* Assignment: Search the records below for "axis" and copy every line it turns up in.
(Records for processing)
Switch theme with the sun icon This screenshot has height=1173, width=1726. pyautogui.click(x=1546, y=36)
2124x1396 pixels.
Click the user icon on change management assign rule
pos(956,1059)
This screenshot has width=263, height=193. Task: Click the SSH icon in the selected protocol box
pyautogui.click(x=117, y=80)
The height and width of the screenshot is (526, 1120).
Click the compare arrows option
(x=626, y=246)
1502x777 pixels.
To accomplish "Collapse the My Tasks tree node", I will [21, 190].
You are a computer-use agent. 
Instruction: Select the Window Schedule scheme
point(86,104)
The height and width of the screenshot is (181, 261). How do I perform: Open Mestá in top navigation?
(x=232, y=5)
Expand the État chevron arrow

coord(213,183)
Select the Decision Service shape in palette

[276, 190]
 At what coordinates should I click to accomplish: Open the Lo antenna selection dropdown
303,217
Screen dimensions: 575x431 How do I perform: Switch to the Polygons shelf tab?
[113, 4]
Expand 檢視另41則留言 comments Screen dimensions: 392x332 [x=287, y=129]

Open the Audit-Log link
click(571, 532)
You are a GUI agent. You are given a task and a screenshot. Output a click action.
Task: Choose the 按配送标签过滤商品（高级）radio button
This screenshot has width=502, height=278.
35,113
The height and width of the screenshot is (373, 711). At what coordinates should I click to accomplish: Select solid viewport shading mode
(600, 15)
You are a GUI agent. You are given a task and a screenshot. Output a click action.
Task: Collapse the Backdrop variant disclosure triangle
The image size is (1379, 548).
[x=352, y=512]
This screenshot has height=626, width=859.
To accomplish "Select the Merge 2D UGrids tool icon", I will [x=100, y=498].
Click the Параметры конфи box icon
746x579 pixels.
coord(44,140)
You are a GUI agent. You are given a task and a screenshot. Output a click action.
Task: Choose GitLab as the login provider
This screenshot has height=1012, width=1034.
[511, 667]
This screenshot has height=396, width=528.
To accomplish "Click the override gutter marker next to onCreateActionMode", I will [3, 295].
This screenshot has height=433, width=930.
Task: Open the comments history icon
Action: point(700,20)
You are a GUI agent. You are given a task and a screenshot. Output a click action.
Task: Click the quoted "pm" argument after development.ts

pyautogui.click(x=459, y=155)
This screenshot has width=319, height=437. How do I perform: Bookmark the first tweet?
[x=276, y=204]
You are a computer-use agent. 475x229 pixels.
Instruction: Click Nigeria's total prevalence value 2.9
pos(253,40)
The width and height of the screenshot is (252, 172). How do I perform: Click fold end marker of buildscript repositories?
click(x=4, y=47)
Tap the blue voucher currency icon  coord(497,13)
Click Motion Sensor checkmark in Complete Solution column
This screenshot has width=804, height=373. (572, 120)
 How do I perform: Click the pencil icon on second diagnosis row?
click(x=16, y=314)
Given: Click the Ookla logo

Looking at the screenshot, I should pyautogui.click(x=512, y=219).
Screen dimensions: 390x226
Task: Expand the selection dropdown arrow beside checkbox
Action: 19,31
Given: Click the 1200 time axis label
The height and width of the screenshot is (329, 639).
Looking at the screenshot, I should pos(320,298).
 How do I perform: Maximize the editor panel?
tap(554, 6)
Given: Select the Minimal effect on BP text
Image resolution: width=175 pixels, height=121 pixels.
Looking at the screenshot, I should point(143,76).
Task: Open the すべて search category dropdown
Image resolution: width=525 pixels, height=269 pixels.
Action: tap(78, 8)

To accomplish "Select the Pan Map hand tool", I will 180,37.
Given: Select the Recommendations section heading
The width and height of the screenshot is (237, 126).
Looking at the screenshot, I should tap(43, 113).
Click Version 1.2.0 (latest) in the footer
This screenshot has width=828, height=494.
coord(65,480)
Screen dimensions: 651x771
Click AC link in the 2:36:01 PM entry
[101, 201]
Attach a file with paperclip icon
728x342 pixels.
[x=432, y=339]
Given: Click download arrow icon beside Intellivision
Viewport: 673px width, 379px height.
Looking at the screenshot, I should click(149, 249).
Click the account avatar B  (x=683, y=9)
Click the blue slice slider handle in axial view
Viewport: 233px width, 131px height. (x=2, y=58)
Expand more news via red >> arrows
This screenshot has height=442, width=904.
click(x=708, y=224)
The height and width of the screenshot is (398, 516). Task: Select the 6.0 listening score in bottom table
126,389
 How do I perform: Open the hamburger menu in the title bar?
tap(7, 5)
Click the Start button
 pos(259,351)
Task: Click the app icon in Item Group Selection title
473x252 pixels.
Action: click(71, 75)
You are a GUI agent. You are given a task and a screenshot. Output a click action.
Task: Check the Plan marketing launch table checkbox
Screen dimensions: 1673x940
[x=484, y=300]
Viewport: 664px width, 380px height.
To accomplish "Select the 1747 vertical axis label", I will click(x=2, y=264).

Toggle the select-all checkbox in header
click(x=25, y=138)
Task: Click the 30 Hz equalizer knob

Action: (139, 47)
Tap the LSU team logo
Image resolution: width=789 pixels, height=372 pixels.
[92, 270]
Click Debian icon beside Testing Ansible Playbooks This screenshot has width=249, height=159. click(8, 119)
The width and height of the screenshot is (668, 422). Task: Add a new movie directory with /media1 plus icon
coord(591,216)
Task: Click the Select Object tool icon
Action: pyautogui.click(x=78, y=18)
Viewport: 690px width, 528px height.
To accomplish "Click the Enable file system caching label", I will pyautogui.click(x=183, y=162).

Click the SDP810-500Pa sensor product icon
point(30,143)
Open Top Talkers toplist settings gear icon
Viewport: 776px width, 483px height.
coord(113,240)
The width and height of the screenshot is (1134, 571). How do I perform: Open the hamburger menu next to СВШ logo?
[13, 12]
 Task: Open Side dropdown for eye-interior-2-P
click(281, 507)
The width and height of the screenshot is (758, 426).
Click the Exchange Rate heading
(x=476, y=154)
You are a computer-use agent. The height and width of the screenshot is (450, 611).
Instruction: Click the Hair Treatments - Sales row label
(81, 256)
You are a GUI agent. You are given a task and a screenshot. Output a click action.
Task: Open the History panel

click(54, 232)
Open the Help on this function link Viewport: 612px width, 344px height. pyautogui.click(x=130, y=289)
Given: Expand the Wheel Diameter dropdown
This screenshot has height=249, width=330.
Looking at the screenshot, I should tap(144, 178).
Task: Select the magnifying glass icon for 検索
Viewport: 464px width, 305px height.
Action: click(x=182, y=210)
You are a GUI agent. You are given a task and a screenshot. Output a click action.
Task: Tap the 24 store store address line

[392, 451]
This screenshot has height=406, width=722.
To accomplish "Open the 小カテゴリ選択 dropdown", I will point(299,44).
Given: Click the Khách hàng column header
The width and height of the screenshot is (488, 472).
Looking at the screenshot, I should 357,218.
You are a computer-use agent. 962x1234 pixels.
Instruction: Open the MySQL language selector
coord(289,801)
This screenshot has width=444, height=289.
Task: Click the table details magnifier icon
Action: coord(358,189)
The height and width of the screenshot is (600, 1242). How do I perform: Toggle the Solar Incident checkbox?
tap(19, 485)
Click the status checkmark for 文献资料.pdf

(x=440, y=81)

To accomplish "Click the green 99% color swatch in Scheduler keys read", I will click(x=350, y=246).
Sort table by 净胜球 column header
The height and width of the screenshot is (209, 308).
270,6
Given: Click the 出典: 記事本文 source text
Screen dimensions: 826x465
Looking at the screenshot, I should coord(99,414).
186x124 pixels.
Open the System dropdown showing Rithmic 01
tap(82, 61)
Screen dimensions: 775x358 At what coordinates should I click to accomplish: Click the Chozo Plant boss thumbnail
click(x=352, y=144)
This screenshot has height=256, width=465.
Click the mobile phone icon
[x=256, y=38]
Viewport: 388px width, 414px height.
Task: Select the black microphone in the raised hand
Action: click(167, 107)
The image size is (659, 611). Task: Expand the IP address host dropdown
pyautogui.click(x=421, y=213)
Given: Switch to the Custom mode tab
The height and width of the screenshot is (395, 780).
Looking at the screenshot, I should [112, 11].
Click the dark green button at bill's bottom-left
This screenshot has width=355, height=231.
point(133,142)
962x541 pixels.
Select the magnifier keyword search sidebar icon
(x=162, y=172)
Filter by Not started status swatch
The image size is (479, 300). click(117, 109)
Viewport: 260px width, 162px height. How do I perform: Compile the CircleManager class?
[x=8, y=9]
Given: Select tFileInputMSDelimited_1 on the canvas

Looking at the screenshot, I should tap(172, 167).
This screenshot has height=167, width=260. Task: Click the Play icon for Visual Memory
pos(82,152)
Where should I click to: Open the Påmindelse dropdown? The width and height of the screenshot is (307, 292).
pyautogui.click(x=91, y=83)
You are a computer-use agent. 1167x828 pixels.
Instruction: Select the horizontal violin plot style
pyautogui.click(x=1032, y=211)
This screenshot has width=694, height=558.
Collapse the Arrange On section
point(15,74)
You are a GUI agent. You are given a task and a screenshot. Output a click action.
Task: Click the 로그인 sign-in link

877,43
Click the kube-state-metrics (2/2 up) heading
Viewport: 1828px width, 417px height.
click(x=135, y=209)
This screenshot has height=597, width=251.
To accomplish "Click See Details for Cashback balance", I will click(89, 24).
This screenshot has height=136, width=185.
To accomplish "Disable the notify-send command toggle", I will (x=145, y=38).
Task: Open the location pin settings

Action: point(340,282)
(End Records for processing)
* Response to this task:
Given: Click the 1200 time axis label
To accomplish "Select the 1747 vertical axis label", I will click(x=2, y=264).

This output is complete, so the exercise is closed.